Gov. Jerry Brown this morning acknowledged California will take in $6.6 billion more in tax revenue than once thought over the next 13 months, but reiterated his call to extend tax increases to avoid deep budget deficits in future years.
Brown's revised budget proposal pegs the deficit at $9.6 billion through June 30, 2012. The plan would eliminate 5,500 state jobs and 43 boards and commissions.
Brown's new budget assumes that trend will continue and projects the state will also take in $3.6 billion more in the next fiscal year.
Because of California's Proposition 98 guarantee, the state would owe K-12 schools and community colleges about half of those revenues. Brown's plan envisions schools getting about $3 billion more next year than it is getting this year.
Brown's January budget called for an extension of higher sales and vehicle tax rates, as well as a retroactive extension of higher income taxes, all for five years. The governor is still calling for the 1 percent sales tax extension and the 0.5 percent vehicle license fee extension after June, when the rates are slated to decrease.
But he is requesting that the 0.25 income tax surcharge be delayed until 2012. It would last until 2015. The move acknowledges the state's income tax surge this fiscal year, as well as the political difficulty state leaders would have faced by hiking the income tax retroactively by several months. Taxpayers have withheld income taxes since January assuming a lower rate than Brown was proposing.
He said he wanted the voters to weigh in on the tax increases "as soon as possible."
Assembly Republicans last week issued a plan last week they said would balance the budget without tax extensions. The GOP proposal relies on a revenue bump smaller than the one Brown projects, as well as a roughly 10 percent reduction in state worker compensation and depleting special funds for mental health and childhood development.
Brown repeatedly referred to the $34.7 billion in the state's outstanding obligations from years of internal borrowing -- what he called the "wall of debt."

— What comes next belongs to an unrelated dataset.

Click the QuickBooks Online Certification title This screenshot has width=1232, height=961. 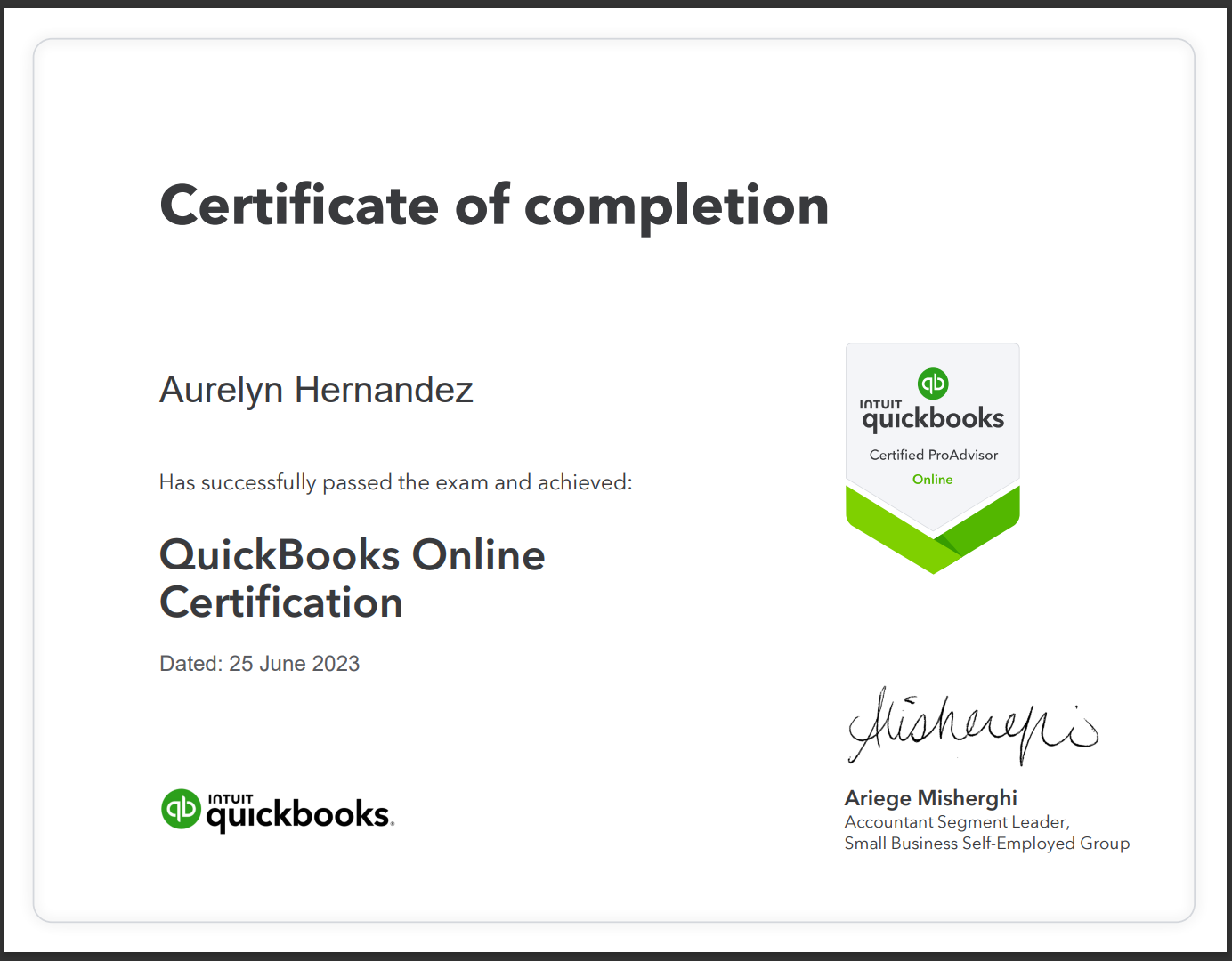coord(352,578)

"Yes, we've got some more revenue, but we've got a lot of obligations," Brown said. "If you adopt the Republican plan....that debt doesn't go away."
Brown is still calling for the elimination of redevelopment agencies, which he originally believed would net the state $1.7 billion. He has scaled back his approach to enterprise zone tax credits for employers, which he originally wanted to eliminate. Instead, he will seek to limit the credits to new hires.